**Excerpt provided**
But well, I think that's one I think that's easier for women, honestly. Very much so. Yes. Because women are more in tune with our feelings and emotions, and we're relational. And so we are open to others. It's easier to be open to God when you're open to other people. And I think for men, that just comes harder. I don't know, I'm not a man, but in my in my thinking about the differences in men and women as I get older and older. Um, I feel like that's one of those things. Because you always talk about you feel really close to God whenever you're in the woods and you're hunting and you get there before Sun up. Sun up and then the world comes to life at daybreak, and like you just feel like you're so close to God.

SPEAKER_00

Yeah. And I've always, yeah, his presence and stuff, or you're doing stuff for somebody. That's where I find my great joy is just doing something for someone. You know, doing the work and having, you know, knowing the stuff.

SPEAKER_01

Yeah, you have a servant heart. I mean, that's why you love being a fireman and a paramedic, because you love to help others.

SPEAKER_00

Do stupid stuff. Yeah.

SPEAKER_02

Yeah. I I I noticed too, just um, and it this is it is so beautiful to hear this that like not only are you complimentary in like personalities and strengths and weaknesses, but like your spirituality is complimentary too.

SPEAKER_03

Yeah.

SPEAKER_01

Yes, it is.

SPEAKER_02

And it's and it's like that's a it's a very comp like at the core of that, it's very like common for to be very relational, right? To have that very intimate and always talking to God because it's like my mind is always running, it's spaghetti up there.

SPEAKER_03

If you throw in a meatball, it's uh God why it's an eatball.

SPEAKER_02

Um whereas with men it's very much like Ashton oriented. Yeah. Um and that that servant heart, uh, and you know, I I love hearing the guys around here too talk about being in a deer stand. And they're like, that's where I find God at you know where it is.

SPEAKER_00

Oh yeah. Yeah.

SPEAKER_02

But um it it's just there's a complementarity in our spirituality too.

**Task material**
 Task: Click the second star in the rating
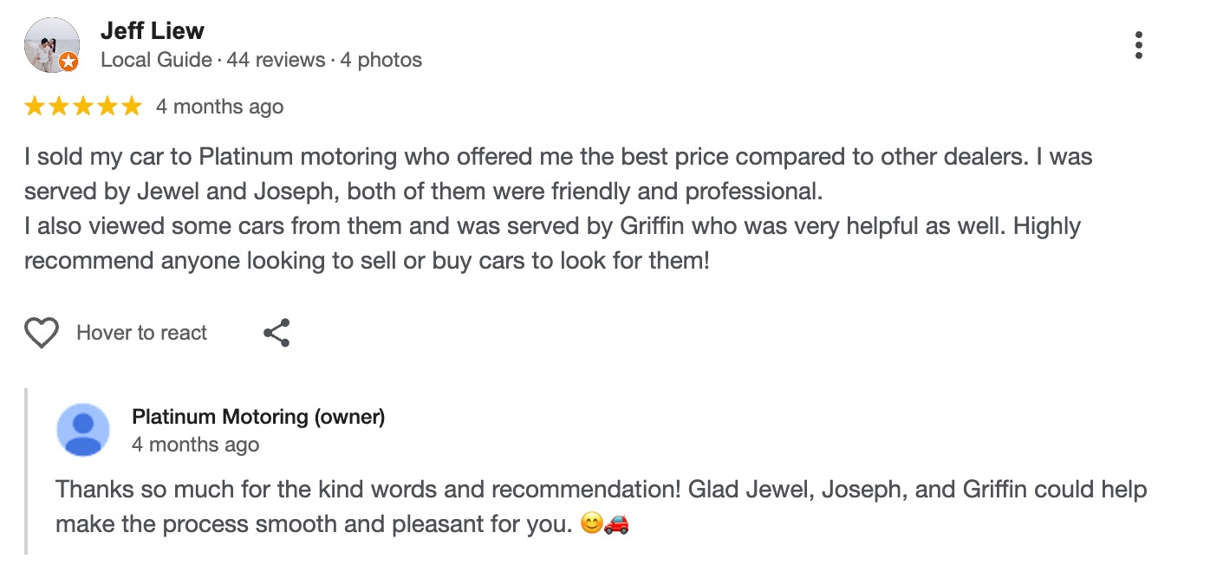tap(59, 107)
==
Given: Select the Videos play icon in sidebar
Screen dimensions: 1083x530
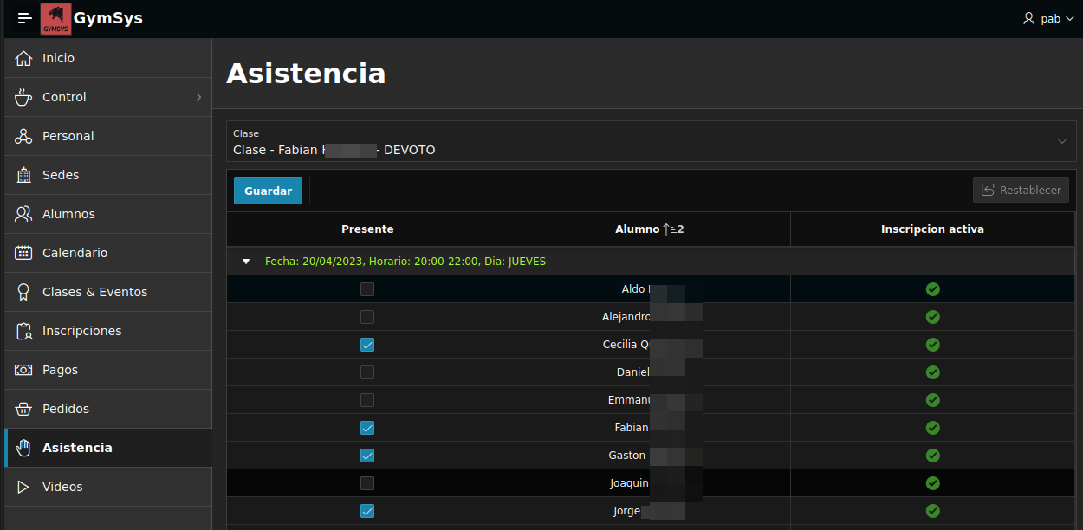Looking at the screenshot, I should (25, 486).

**Required tasks**
[A] In the conversation transcript, what two jobs does one speaker say the other loves because he loves to help others?
[B] In the entries, copy the stretch from the line containing "Given: Select the Videos play icon in sidebar" through the line containing "Looking at the", swapping "Screen dimensions" for "Display size" and changing nothing else. Give only those lines, without the pictures.

**Answers provided**
[A] Being a fireman and a paramedic.

[B]
Given: Select the Videos play icon in sidebar
Display size: 1083x530
Looking at the screenshot, I should (25, 486).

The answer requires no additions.